» **TEXT PROVIDED**
——

Privacy by design and by default with Pryv.io
In this guide we address developers building data-collecting applications who want to understand how Pryv.io supports privacy by design and privacy by default. It describes Pryv.io’s architectural choices, the platform defaults that protect personal data out of the box, and what remains in the developer’s hands.
Table of contents
- Introduction
- Why a developer should care
- Glossary
- Privacy by design in Pryv.io
- Privacy by default in Pryv.io
- What stays in the developer’s hands
- Privacy-enhancing technologies
- References
Introduction
The new FADP and GDPR require all organizations to be able to answer, on demand, a list of data-subject questions: send me a copy of all my data, tell me who has accessed my data, prove that you have my consent, let me modify who can access my data, delete my personal data.
These obligations land on developers and IT engineering, not just on legal teams. The platform you build on either makes these answers easy to produce — or it doesn’t.
Pryv.io was designed from the start so that the platform answers most of these questions for you, by construction. This guide walks through what that means in practice: the architecture that makes privacy structural rather than an afterthought, the data model that gives you granular consent for free, and the platform defaults that protect personal data the moment your app goes live.
Why a developer should care
In the past decades, organizations moved from treating personal data as a data asset to recognizing it as a data debt. Vast amounts of personal data were collected; regulations and user expectations caught up; established data-governance practices became outdated.
Developers building today inherit that debt unless the substrate they use clears it for them. Designing for privacy from the beginning — privacy by design — is much cheaper than retrofitting it later. And shipping privacy-protective defaults — privacy by default — raises the level of trust with your users, which translates into better sign-up rates, better retention, and more willingness to share data.

——

» **OBJECTIVES**
[1] Rewrite the paragraph of the Pryv.io privacy guide that begins "The new FADP and GDPR require" as a short bulleted list, keeping its main facts.
[2] Write the next part of the Pryv.io privacy guide, picking up after its last sentence.

(Extracted data entries)
——

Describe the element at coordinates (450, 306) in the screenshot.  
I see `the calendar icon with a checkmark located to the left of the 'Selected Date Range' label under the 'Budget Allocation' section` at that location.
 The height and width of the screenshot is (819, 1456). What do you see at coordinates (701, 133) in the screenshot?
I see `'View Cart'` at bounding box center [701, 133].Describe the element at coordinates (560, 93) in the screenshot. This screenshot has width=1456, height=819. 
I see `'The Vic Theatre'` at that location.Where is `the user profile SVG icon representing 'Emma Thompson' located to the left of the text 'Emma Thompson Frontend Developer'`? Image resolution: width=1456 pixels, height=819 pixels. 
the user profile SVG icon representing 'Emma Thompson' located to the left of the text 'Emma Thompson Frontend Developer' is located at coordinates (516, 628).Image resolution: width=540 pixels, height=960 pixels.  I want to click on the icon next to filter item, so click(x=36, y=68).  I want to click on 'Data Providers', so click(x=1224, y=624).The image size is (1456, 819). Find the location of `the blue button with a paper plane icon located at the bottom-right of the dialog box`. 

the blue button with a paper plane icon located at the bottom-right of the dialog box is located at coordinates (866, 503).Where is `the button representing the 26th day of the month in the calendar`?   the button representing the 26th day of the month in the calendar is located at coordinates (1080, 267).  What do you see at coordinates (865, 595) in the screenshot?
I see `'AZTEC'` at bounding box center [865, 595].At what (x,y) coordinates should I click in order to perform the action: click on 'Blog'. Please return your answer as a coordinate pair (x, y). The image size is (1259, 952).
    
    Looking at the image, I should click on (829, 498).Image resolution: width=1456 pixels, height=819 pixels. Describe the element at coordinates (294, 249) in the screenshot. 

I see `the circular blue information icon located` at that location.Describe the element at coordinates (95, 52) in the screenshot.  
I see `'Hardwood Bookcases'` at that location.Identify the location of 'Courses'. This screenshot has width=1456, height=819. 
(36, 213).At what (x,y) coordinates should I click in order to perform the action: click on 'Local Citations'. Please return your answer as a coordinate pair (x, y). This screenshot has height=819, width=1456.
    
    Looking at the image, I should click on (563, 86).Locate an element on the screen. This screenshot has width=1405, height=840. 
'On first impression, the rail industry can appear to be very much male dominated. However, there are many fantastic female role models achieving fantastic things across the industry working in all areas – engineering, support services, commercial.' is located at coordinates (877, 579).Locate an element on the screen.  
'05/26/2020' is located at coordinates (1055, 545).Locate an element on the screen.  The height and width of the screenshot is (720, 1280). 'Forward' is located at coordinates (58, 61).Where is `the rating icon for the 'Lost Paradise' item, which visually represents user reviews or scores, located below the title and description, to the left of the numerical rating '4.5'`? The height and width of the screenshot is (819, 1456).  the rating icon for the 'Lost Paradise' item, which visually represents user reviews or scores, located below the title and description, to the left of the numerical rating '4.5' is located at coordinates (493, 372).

——

» **FINAL RESULTS**
[1]
- The new FADP and GDPR require every organization to be able to answer data-subject questions on demand.
- The questions include:
  - send me a copy of all my data
  - tell me who has accessed my data
  - prove that you have my consent
  - let me modify who can access my data
  - delete my personal data

[2]
Glossary
- Data Subject: the individual the personal data relates to.
- Data Controller: the organization that determines the purposes and means of processing personal data.
- Data Processor: the organization that processes personal data on behalf of the Data Controller.
- Processing register (Art.30): a record of general information on the type of personal data you process and to what end.
- Subcontractor agreement (Art.28): defines the conditions under which a Data Processor undertakes to carry out personal data processing on behalf of a Data Controller.
Privacy by design in Pryv.io
Privacy by design means proactively considering privacy throughout the data lifecycle, starting from the very first design phase. Article 25(1) of the GDPR requires controllers to integrate data-protection principles at the time the means for processing are determined — not as a later add-on.
The standard pattern and its limits
Most platforms put access control next to the data, like this:
Processes ──direct access──► Personal Data
│
▼
Audit / Logs (after-the-fact, manual)
The consequences:
- Processes have direct access to personal data.
- Per-resource access is not tracked — audit is procedural and retroactive.
- The process registry is maintained manually; it drifts; when an auditor asks “show me your Art.30 register” you run a spreadsheet exercise.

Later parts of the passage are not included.